Provided passage |
D-Day jumpers pursue renewed date with destiny
Thursday, June 3, 2004 | 11:30 a.m.
Plans for eight World War II paratroopers to leap from a plane over Normandy, France, on Monday to commemorate the 60th anniversary of D-Day are "99 percent set,"an official for the parachutists said today.
"There are still some minor bureaucratic problems right now but we expect to have them cleared up by this time tomorrow," Max Gurney, spokesman for the Return to Normandy jumpers said this morning from Normandy.
Gurney, a World War II veteran, is in France negotiating on behalf of his fellow veteran paratroopers, including Dick Case, 83, of Las Vegas.
"We have received tremendous cooperation from the French government and from the French and American news media here. We have had numerous requests to interview the jumpers and for the press to cover the jump on Monday."
Case to have flown to London today to meet the group before boarding a ship across the English Channel.
Sixty years ago he was stationed in London, also uncertain about his future as he nervously awaited orders as to whether he would be parachuting into occupied Europe in a battle that would change the course of World War II and world history.
An Army official in charge of D-Day commemoration events said Wednesday that the octogenarians would not be allowed to jump in any of the four U.S. military-sponsored events Saturday and Sunday because of safety concerns.
That decision forced Case, a former member of the famed 101st Airborne Division's "Screaming Eagles, and the others to broker a deal with the French government to jump Monday in a smaller ceremony at Normandy.
"I'm rather disappointed that we will not be allowed to jump as part of the U.S.-involved ceremonies, but I'm still going to France, and I'm ready to jump, hopefully on June 7," Case said Wednesday.

Given information |
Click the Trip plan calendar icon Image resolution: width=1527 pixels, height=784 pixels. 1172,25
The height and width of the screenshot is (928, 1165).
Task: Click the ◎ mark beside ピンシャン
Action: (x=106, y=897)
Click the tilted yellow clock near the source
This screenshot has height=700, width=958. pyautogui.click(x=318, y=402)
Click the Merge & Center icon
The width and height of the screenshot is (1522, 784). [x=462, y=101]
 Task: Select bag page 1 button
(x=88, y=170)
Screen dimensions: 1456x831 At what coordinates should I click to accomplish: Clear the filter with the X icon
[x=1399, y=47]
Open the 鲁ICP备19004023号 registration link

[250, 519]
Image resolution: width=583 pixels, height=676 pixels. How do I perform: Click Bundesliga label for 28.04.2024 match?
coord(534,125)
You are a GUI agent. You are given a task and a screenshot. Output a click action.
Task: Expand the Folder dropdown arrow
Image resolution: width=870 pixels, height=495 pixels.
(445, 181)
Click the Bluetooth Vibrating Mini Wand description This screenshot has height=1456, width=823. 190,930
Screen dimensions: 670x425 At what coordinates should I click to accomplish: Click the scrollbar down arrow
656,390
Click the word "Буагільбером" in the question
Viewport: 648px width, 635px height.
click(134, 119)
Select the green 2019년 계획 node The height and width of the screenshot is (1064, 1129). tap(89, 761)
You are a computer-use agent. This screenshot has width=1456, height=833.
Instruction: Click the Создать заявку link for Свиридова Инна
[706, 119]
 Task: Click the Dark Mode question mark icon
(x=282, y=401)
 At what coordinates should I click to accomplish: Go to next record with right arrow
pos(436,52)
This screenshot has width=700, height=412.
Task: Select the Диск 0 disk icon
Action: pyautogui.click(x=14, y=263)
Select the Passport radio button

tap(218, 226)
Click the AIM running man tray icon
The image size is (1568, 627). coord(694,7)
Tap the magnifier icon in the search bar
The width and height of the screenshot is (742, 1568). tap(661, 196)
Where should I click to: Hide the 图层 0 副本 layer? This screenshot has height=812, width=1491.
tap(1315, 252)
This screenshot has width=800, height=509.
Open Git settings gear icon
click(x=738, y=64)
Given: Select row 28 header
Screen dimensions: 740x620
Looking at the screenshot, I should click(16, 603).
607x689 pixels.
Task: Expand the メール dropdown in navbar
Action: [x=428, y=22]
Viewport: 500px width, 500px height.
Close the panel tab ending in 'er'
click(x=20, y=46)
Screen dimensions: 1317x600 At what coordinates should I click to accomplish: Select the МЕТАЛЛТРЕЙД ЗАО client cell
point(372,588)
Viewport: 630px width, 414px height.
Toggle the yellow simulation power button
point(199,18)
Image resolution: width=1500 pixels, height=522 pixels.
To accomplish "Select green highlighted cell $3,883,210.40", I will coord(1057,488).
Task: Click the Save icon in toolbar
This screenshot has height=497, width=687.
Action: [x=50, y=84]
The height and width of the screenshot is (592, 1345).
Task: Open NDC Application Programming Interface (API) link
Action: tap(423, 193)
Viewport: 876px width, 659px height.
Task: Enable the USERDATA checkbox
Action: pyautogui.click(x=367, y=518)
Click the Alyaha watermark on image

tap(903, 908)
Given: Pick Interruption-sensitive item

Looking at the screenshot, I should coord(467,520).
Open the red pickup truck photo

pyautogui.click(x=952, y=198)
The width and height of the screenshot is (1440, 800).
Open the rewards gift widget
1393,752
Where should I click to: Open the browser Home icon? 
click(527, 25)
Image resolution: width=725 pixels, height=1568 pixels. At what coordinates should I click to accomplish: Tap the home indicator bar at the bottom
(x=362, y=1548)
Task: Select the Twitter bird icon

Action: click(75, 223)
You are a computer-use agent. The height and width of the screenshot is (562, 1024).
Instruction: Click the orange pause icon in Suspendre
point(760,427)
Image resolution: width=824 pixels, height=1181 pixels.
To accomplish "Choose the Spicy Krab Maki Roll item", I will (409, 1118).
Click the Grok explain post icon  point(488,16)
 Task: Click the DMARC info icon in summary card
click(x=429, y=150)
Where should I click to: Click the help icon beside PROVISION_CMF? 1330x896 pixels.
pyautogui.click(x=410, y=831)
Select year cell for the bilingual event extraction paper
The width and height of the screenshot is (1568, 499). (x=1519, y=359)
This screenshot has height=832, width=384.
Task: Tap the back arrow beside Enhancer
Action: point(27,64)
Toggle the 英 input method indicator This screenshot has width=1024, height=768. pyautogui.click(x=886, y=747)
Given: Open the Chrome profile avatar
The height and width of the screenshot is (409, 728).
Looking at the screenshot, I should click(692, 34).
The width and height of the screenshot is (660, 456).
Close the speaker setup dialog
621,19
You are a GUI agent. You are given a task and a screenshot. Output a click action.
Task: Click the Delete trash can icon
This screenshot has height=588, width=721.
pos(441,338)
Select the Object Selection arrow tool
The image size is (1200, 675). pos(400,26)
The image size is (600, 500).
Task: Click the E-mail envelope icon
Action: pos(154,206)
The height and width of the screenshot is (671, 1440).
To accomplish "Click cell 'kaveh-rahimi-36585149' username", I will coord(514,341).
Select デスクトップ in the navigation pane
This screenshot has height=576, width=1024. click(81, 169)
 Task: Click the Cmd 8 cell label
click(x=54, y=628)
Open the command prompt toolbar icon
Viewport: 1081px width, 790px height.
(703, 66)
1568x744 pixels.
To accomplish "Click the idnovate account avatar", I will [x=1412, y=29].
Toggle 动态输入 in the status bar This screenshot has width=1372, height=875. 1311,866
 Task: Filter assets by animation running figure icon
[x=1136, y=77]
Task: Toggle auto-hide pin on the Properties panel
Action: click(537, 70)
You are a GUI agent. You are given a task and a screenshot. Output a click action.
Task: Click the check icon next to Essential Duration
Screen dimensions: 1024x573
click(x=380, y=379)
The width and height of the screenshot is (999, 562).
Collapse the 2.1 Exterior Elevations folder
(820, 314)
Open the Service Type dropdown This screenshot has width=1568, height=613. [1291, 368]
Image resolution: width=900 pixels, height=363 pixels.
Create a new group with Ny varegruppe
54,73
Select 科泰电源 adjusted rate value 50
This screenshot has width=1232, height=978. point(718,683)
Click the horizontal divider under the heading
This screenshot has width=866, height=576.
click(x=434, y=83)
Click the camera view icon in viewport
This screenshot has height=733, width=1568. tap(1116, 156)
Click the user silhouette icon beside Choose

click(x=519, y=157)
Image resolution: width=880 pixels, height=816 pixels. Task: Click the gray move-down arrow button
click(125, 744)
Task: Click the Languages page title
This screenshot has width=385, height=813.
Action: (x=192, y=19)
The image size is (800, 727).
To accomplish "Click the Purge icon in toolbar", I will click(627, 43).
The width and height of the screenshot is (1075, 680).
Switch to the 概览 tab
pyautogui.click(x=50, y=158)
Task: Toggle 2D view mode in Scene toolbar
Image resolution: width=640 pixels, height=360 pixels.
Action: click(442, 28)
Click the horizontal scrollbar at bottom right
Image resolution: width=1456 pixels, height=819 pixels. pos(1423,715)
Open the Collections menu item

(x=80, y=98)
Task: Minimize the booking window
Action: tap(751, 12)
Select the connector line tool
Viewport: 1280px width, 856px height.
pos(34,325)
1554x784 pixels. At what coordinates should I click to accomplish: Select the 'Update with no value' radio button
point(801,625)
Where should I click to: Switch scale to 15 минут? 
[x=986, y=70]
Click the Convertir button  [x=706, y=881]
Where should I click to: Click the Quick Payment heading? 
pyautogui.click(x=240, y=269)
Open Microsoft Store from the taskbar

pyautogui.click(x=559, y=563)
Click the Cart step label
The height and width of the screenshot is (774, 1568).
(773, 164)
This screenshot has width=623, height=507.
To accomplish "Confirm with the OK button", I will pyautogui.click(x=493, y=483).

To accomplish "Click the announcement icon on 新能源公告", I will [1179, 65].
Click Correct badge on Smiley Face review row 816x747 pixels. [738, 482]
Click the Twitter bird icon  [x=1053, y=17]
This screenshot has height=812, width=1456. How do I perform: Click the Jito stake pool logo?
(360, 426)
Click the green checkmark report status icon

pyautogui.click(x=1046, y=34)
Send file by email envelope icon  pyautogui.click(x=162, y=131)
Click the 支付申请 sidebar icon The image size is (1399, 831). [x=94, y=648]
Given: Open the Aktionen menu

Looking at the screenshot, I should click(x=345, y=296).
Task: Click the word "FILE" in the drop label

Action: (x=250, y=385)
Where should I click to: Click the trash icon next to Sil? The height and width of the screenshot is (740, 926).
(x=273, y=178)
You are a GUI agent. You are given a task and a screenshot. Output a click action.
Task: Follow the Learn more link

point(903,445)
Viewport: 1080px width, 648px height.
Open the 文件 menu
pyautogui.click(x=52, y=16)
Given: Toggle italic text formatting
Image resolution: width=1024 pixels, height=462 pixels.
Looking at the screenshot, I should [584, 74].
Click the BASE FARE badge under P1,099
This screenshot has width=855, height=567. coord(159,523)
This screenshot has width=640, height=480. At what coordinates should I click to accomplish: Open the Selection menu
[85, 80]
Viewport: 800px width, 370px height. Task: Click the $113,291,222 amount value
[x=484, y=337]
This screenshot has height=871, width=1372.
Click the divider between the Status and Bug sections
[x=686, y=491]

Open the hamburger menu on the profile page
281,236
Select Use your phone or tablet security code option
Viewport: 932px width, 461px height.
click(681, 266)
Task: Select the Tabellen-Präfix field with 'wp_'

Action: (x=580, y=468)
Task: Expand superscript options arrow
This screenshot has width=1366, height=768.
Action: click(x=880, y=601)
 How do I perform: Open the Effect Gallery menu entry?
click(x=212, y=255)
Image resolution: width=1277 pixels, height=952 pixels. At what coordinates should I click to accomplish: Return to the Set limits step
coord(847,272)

Required tasks |
1: Copy the D-Day jumpers article from "Gurney, a World" to "and world history.".
2: According to the D-Day jumpers article, why did Dick Case and the other veteran paratroopers arrange with the French government to jump on Monday?

Answer list |
1:
Gurney, a World War II veteran, is in France negotiating on behalf of his fellow veteran paratroopers, including Dick Case, 83, of Las Vegas.
"We have received tremendous cooperation from the French government and from the French and American news media here. We have had numerous requests to interview the jumpers and for the press to cover the jump on Monday."
Case to have flown to London today to meet the group before boarding a ship across the English Channel.
Sixty years ago he was stationed in London, also uncertain about his future as he nervously awaited orders as to whether he would be parachuting into occupied Europe in a battle that would change the course of World War II and world history.

2: An Army official in charge of the D-Day commemoration events said that the octogenarians would not be allowed to jump in any of the four U.S. military-sponsored events on Saturday and Sunday because of safety concerns. That decision forced them to broker a deal with the French government to jump on Monday in a smaller ceremony at Normandy.